ミュミランもミュミランで何かを抱えている様子に、グローリアは頭を抱えた。
「ミュミラン、お前がその子をどう思っているのかは分からないが、その子はお前の血を分けた家族だ。産んだからには――」
「分かっているわよ。そんなこと・・・。ただ・・・ちょっと不安なだけよ」
ミュミランはグローリアの言葉をさえぎると呟いた。
「なにが不安なんだ?」グローリアはベッドに腰かける。
「私が、本当にこの子を望んでいたのか分からないの。あの時の私はとにかくルールに縛られたくなかったし、あの猫に魅力を感じたからそういうことをしただけで、実際に出来るだなんて思ってもみなかった。遊び半分だったのよ、あの頃は」
「・・・・・」グローリアは何も言わなかった。
「女として生まれたからには、魔者でも子どもを産みたい気持ちがあった。けれど実際に妊娠して、産んだら・・・。私、どうしたらいいの・・・」
ミュミランは落ち込み、そして自分を責めているようだった。また、そのせいかかなり疲労しているように見えた。

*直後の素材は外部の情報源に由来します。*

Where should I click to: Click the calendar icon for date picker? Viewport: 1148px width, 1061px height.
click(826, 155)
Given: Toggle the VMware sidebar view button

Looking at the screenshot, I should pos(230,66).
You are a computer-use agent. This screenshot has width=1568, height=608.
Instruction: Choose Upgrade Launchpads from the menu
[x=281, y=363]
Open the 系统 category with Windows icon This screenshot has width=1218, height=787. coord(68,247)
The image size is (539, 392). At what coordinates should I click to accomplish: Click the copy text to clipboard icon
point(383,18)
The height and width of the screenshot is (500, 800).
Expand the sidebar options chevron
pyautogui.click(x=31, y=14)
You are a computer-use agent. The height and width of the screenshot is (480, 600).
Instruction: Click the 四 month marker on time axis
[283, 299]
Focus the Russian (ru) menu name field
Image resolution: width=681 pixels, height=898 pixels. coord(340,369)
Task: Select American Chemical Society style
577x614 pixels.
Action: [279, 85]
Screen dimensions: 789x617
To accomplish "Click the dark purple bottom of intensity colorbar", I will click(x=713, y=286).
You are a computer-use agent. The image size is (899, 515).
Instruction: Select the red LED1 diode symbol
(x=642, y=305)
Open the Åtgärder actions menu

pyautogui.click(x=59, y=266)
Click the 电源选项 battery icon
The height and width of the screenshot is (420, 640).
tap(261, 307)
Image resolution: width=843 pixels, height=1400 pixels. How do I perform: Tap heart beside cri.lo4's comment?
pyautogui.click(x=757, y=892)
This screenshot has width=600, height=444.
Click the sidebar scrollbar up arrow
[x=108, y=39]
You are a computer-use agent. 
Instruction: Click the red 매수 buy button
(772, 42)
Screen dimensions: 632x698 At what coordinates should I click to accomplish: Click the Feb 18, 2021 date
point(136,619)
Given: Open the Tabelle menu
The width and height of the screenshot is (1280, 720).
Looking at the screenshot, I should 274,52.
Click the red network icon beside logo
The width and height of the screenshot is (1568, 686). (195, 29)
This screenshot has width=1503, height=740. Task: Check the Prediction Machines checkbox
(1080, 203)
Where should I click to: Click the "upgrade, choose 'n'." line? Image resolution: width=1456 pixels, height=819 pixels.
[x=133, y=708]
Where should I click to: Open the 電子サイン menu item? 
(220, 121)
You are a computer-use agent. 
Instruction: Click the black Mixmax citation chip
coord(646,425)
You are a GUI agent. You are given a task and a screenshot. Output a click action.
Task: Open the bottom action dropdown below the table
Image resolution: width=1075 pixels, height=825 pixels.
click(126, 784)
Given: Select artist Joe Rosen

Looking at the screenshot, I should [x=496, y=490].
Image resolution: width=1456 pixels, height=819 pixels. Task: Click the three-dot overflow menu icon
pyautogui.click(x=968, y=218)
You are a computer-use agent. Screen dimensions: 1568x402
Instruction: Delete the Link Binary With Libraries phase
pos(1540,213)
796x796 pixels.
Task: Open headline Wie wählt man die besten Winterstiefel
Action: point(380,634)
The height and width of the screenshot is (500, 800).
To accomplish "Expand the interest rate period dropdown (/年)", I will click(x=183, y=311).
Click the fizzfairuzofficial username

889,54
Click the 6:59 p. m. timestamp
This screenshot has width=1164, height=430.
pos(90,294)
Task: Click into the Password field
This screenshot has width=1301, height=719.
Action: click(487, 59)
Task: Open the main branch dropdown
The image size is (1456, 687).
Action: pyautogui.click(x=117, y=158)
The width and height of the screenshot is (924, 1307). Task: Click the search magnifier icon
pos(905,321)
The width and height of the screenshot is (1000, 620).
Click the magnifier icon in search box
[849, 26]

「・・・まずは、キティ自身のことを考えるんだ。そして、愛することだ。キティ自身を見る・・・。そうすれば、どうしたら良いのかわかってくる。キティのために生きようとすれば・・・」
「私・・・。不安なの。愛することが出来る自信がない」
「・・・キティを育てたい気持ちはあるのか?」
「・・・もちろんよ。私が生半可な覚悟をしたせいで生まれてきた子だもの。ちゃんと責任はとるわ」
ミュミランは目を伏せながら言った。
「・・・・・」
不安げに揺れるミュミランを見ながら、グローリアはしばらくようすを見ることにした。
そして、何も知らずに眠る黒猫のキティを見て、今だけは安らかに何の不安もなく眠ってほしいとグローリアは願う。そして、何事もなく時が過ぎてほしいとグローリアは祈ったのだった。